What the exercise asks
List each line of the listing below that contains the string "height".

Material for this exercise
==========
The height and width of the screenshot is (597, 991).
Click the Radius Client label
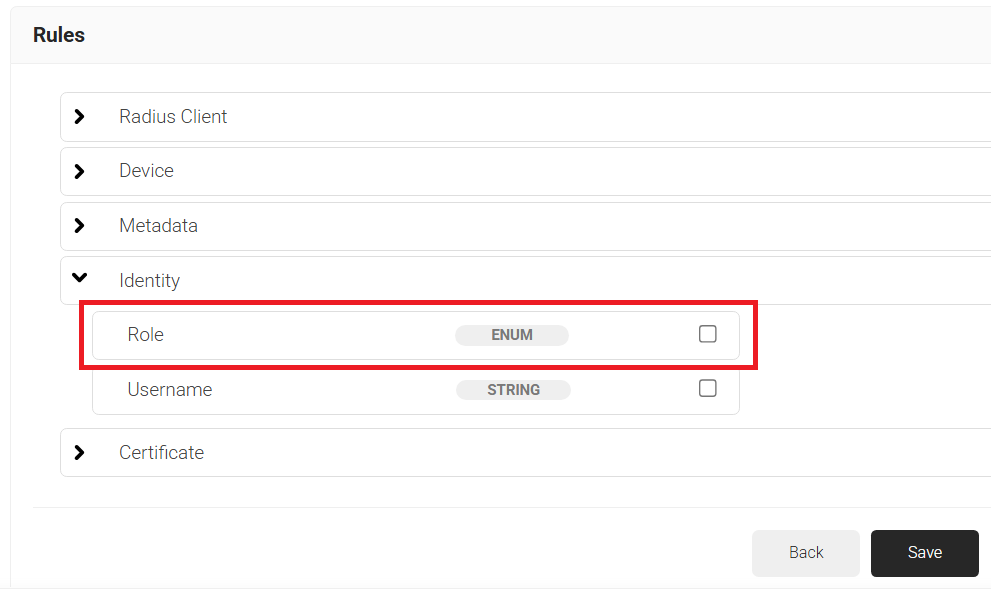pyautogui.click(x=173, y=117)
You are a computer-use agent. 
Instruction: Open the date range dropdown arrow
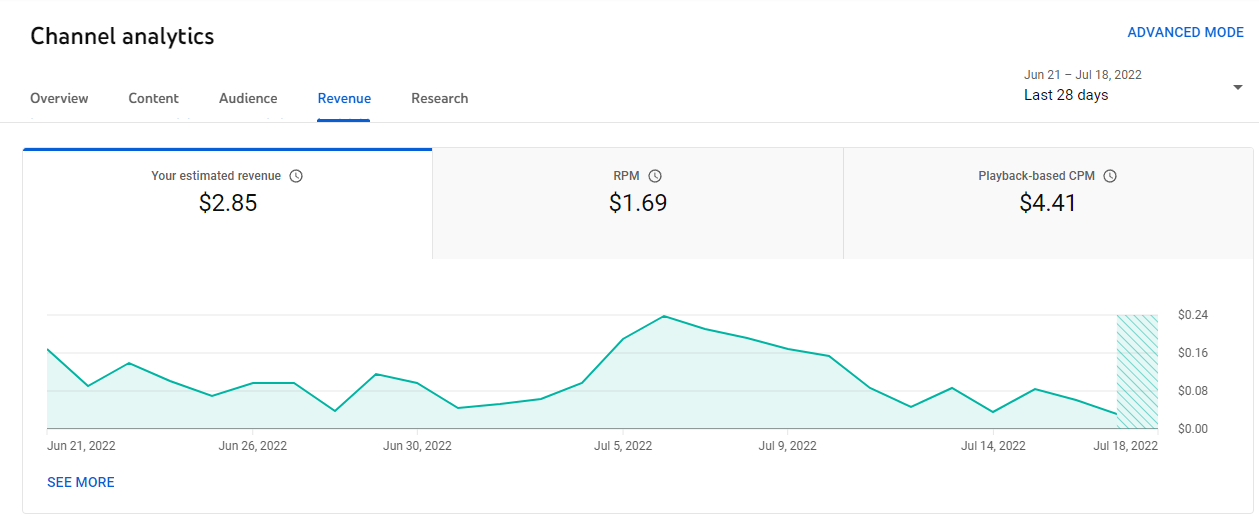tap(1237, 87)
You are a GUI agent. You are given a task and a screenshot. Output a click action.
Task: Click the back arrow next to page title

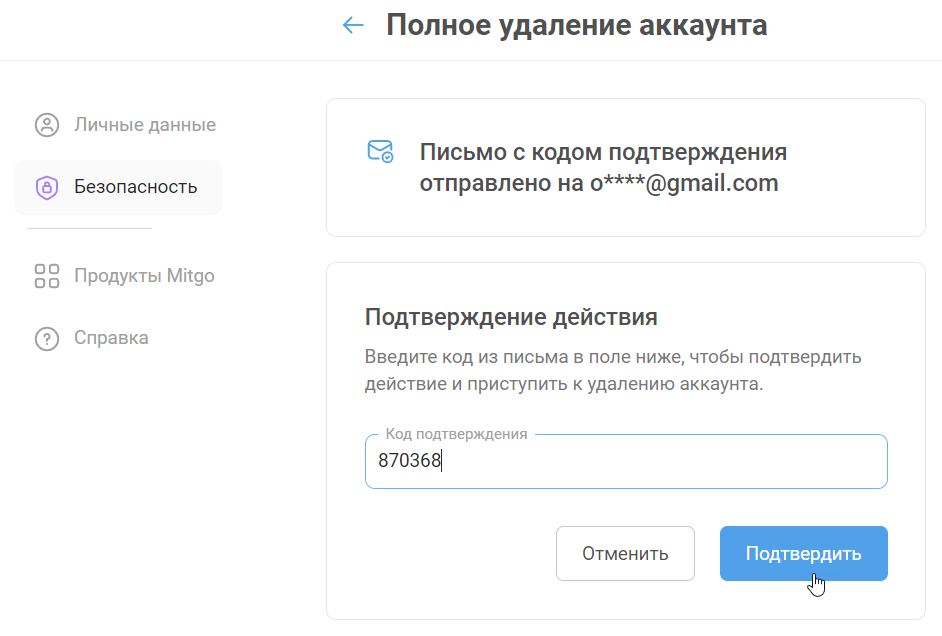[353, 25]
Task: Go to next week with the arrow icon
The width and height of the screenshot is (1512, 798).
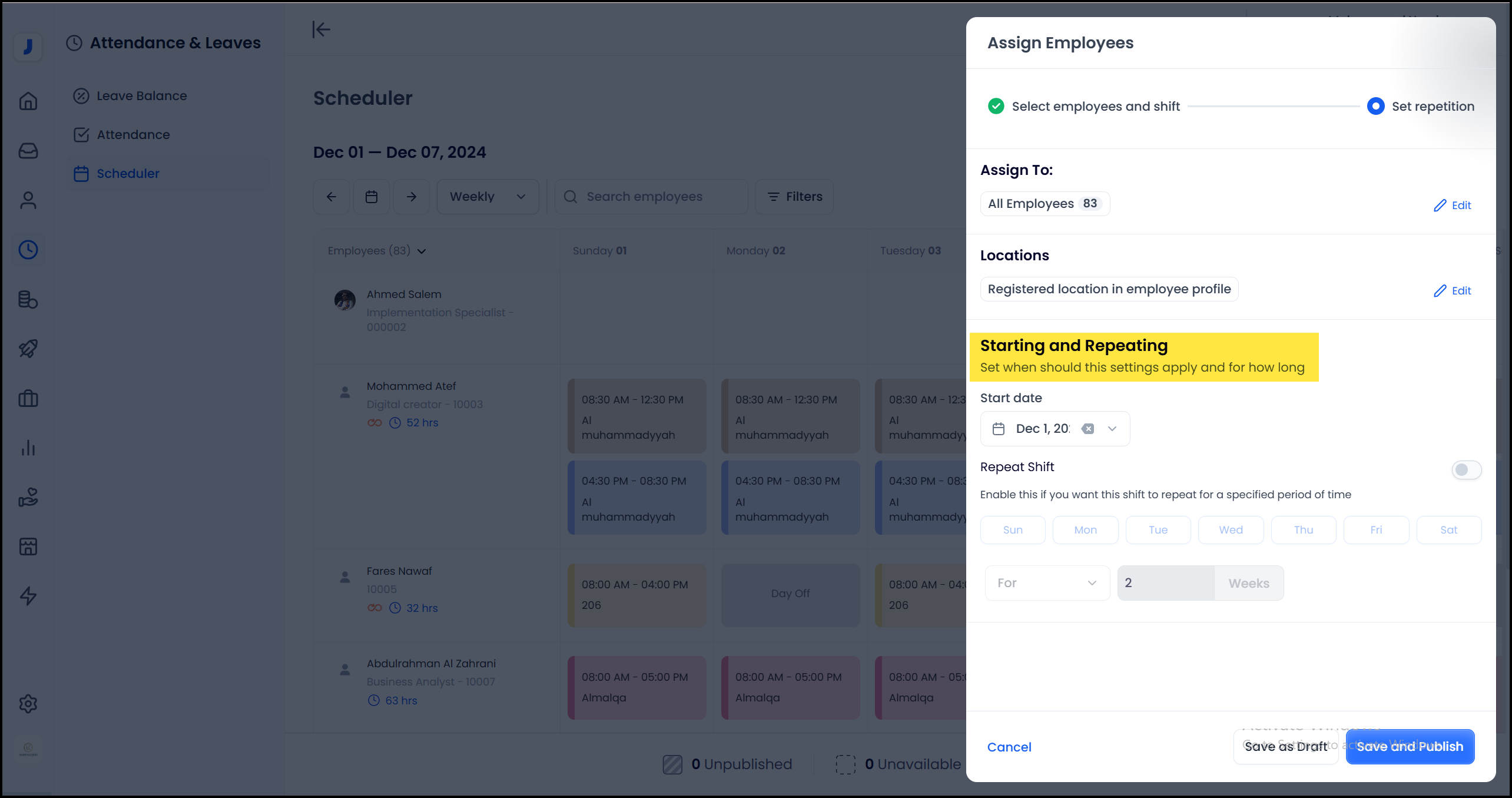Action: [412, 196]
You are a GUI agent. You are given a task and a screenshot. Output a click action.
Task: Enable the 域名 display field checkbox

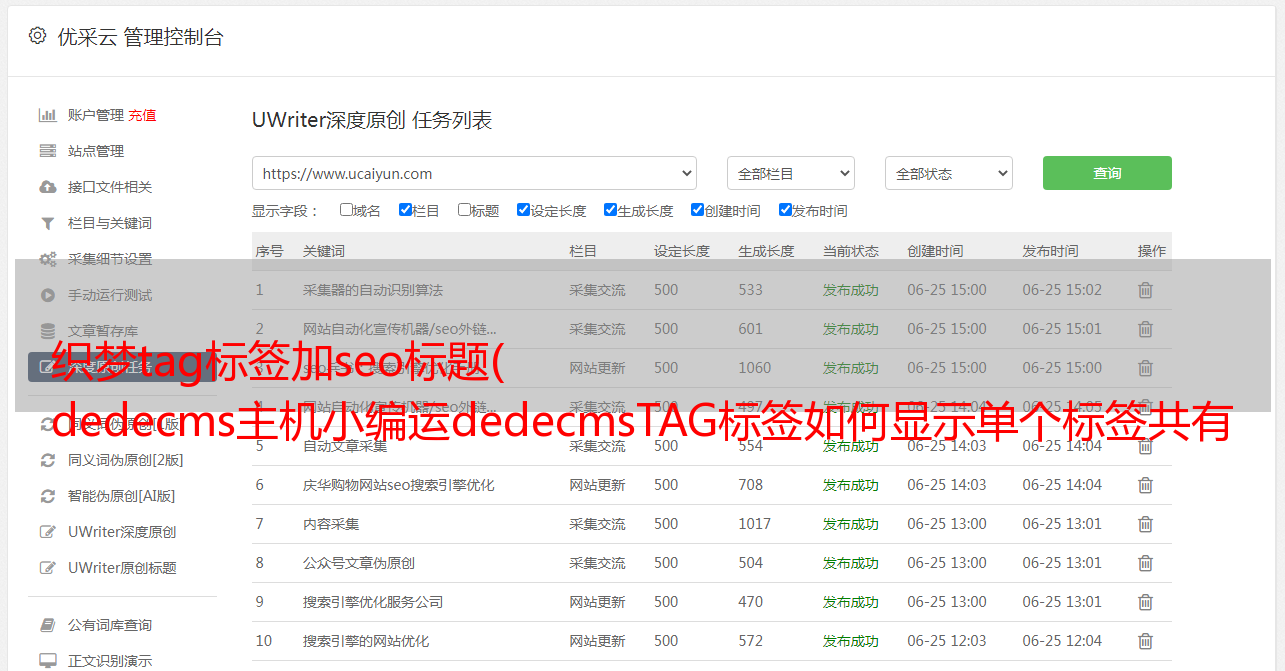click(x=346, y=210)
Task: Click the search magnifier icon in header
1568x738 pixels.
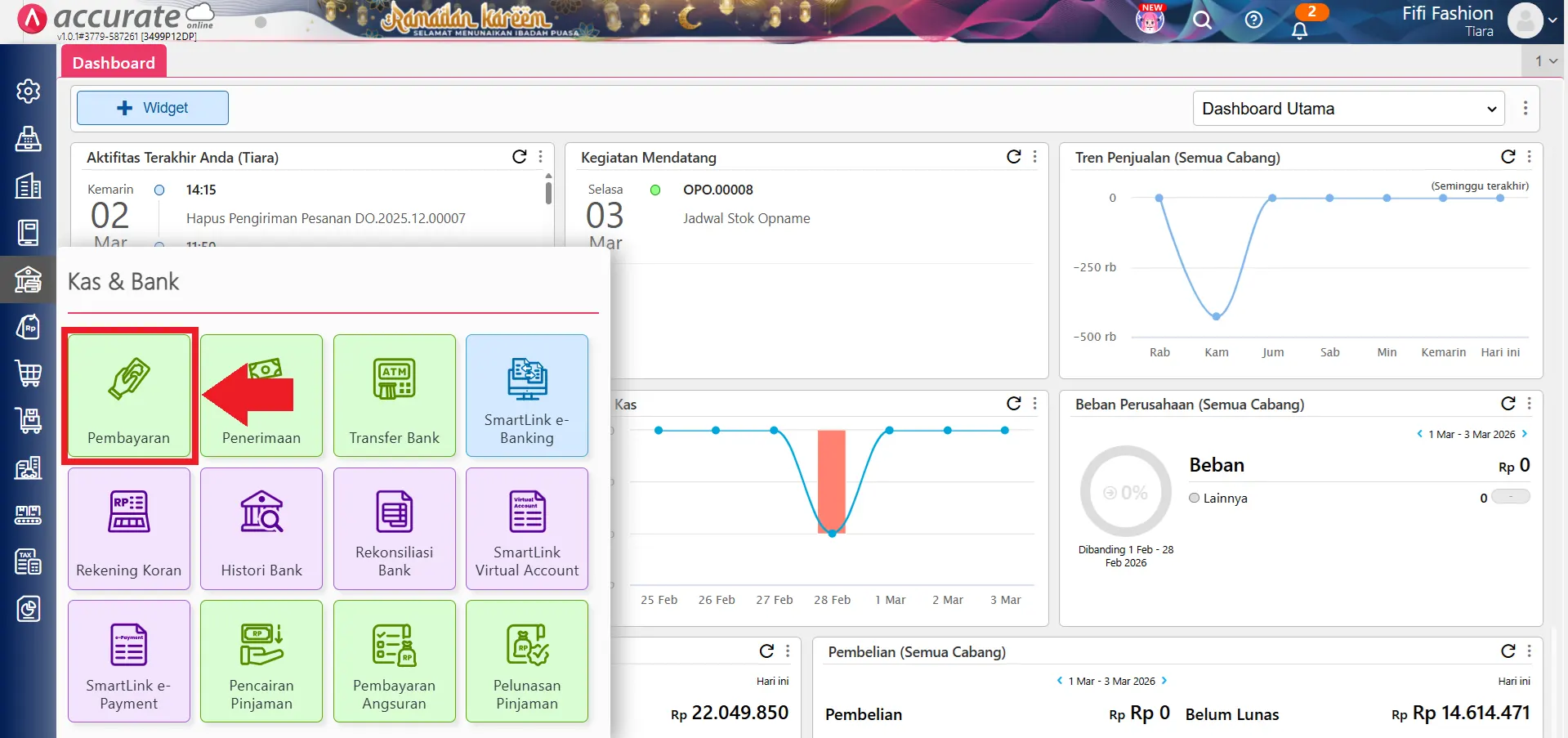Action: pyautogui.click(x=1202, y=20)
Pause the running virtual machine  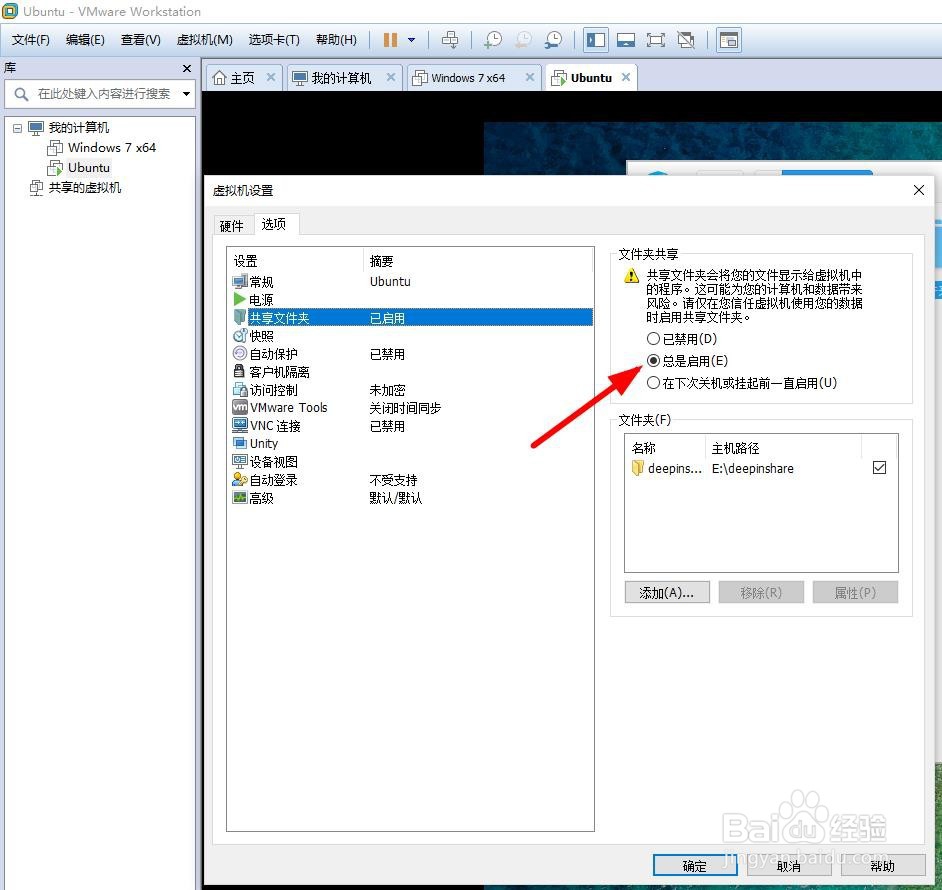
==========
Solved exercise
The height and width of the screenshot is (597, 991).
The width and height of the screenshot is (1512, 798).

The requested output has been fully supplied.